EXERCISE PROMPT: Go over the records and copy every line with the string "beim".

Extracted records
•••
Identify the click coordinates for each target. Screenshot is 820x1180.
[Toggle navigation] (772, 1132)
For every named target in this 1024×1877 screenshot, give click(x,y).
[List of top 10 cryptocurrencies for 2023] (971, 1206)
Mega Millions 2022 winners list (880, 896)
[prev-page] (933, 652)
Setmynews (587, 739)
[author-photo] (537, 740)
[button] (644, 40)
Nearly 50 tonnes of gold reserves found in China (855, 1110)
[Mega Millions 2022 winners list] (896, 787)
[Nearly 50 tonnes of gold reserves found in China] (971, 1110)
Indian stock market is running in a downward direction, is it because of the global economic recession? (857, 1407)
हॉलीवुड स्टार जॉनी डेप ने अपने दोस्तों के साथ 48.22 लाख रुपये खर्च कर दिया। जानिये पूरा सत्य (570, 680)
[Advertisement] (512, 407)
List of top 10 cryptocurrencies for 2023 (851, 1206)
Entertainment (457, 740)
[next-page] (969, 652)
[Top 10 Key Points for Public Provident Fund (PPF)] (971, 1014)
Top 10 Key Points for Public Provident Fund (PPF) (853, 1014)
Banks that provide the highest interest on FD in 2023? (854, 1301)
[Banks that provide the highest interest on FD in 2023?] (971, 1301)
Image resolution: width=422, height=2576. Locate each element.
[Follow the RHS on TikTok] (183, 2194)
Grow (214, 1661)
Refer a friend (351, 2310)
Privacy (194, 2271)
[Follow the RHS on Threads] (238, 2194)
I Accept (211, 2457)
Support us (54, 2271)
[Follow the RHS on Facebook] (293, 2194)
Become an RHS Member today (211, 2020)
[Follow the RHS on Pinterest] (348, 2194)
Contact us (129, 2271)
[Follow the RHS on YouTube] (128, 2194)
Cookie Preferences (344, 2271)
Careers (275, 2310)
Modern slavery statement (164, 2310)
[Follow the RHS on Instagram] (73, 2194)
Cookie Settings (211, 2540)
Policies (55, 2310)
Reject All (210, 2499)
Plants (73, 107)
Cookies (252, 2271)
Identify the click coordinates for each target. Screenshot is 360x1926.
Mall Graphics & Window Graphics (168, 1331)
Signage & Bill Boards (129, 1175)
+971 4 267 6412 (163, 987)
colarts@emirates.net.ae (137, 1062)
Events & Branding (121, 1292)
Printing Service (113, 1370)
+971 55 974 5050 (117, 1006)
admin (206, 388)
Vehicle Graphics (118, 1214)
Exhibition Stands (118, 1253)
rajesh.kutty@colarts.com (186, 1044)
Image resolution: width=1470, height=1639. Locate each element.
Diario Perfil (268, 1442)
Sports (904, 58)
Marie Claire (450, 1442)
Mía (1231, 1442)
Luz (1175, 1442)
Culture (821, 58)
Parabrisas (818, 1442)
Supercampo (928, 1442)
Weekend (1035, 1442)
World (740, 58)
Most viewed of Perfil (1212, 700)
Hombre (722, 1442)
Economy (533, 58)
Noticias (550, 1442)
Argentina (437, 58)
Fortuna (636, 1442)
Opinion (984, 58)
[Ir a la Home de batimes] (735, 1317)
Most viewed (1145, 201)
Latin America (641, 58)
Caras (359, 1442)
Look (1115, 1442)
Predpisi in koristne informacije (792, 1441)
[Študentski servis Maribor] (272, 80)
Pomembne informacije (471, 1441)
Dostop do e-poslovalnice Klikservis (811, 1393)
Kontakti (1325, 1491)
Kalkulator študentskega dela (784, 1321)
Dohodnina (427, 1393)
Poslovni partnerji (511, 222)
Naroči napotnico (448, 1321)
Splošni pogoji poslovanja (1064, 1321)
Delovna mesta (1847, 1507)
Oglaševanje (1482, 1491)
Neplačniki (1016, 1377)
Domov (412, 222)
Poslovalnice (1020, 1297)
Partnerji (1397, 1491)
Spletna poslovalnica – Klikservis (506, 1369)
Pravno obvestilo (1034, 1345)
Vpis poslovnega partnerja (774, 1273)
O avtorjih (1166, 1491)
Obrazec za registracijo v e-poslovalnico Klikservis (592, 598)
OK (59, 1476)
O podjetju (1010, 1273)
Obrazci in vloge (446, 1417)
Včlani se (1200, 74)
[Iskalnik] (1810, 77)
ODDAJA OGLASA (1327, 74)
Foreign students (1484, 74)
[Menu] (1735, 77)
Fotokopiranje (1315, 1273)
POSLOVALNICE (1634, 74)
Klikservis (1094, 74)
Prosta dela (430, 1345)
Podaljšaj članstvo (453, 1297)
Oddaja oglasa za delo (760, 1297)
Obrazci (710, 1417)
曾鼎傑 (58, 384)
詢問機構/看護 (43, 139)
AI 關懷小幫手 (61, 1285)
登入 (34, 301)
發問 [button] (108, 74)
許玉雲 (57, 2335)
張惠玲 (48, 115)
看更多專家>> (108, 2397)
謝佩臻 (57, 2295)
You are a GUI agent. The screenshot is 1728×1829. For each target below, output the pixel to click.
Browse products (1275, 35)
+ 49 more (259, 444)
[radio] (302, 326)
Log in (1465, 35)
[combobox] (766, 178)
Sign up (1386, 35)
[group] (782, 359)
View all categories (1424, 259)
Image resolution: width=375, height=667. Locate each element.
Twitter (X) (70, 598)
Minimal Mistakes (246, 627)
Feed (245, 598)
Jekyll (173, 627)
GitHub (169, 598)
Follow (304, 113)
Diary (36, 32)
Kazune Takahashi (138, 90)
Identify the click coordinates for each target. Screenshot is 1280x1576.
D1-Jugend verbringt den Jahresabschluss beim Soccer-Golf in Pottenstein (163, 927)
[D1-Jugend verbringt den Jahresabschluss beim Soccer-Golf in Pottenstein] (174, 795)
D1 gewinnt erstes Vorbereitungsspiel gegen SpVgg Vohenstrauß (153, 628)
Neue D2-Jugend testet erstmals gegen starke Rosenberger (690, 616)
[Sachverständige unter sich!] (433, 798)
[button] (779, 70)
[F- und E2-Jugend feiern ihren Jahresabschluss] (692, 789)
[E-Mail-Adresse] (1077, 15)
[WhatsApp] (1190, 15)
•••
EXPECTED ANSWER:
D1-Jugend verbringt den Jahresabschluss beim Soccer-Golf in Pottenstein (163, 927)
[D1-Jugend verbringt den Jahresabschluss beim Soccer-Golf in Pottenstein] (174, 795)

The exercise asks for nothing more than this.